Friday, May 2, 2008

Flan Patissier


This is a pastry I have yet to find in the United States. It's pretty much amazing. Flaky pastry filled with a pastry cream and baked until firm and caramelized on top. Yum! French patisseries consider this a standard in their display windows and I just can't figure out why we haven't caught on. That just means I have to make it myself, which isn't so bad because then you have the whole Flan rather than just a piece. It's best cold but we rarely wait that long, assuming we'll be able to eat it cold several times in the days to follow. The recipe is in metric units since it is a French recipe so it's helpful to have a scale.
Flan Patissier
For the pate brisee(crust):
250 g flour
5 g sea salt
40 g sugar
125 g unsalted butter
1 egg yolk
5 cl room temp water
Mix the flour, salt, and sugar in a bowl. Cut the butter into the dry ingredients until crumb-like.
Mix the water and yolk and add to the flour/butter mixture to form the dough. (I usually have to add a bit more water to make the dough come together). Wrap and refrigerate 30 min.
For the creme patissiere (pastry cream):
3 eggs
150 g sugar
70 g corn starch
2 tsp. vanilla
15 cl heavy cream
60 cl. whole milk
Whisk the eggs and half of the sugar (75 g) and stop before the eggs whiten. Sift the corn starch into the bowl and add the vanilla and the cream. Heat the milk and the rest of the sugar until just boiling. Remove from heat. Add a couple ladles of the hot liquid to the egg mixture while whisking to temper the eggs. While whisking, add the tempered egg mixture back into the hot milk. Replace on the stove at medium heat and stir continuously until the cream just begins to thicken.
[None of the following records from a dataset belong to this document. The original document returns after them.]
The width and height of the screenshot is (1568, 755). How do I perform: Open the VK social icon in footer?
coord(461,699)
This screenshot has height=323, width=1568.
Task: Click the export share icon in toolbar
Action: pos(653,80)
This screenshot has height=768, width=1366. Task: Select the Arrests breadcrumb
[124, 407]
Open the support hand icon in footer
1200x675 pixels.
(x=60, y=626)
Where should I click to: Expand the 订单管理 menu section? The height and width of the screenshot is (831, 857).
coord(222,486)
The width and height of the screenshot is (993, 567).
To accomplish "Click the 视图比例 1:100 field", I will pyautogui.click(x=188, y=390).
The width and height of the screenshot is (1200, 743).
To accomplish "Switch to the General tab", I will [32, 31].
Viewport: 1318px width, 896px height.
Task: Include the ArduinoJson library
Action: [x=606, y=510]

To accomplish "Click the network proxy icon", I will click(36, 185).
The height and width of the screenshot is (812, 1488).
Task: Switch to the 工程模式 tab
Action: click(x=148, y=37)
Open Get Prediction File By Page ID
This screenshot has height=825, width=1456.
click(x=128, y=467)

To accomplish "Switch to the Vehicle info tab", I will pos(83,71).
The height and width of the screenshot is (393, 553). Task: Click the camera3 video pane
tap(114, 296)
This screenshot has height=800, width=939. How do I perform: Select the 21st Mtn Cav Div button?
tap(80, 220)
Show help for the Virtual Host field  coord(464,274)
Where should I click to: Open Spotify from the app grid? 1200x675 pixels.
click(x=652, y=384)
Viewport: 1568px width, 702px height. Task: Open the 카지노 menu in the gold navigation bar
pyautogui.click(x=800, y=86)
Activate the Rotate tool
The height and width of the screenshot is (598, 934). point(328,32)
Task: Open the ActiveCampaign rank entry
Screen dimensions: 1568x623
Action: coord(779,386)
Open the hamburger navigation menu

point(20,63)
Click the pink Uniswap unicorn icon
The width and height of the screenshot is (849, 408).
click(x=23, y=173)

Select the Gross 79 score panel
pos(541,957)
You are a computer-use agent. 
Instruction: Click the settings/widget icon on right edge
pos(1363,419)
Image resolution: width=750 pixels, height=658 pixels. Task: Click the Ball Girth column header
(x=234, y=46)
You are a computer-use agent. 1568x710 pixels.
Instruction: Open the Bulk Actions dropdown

Remove from the heat and pour into a glass or stainless steel bowl to cool a bit.
Preheat the oven to 375 degrees .
Roll out the dough and lay in greased and floured spring-form pan. Pour in the pastry cream and bake 20 minutes. Raise the oven to 400 degrees and continue baking another 10 minutes. If the top doesn't brown on it's own I usually turn the broiler on at the end of baking to make sure the top gets caramelized.
Let cool and then refrigerate...if you can wait that long.

2 comments:

Nancy said...

This looks divine, Emily! I will have to try this one!

Anonymous said...

Marvellous Emily !
You are great ! And I know long about the pastries !!!
These last years, I've been testing all kind of "Flan patissier" in France. And I know where are some of the best. I'm impatient to try your recipe.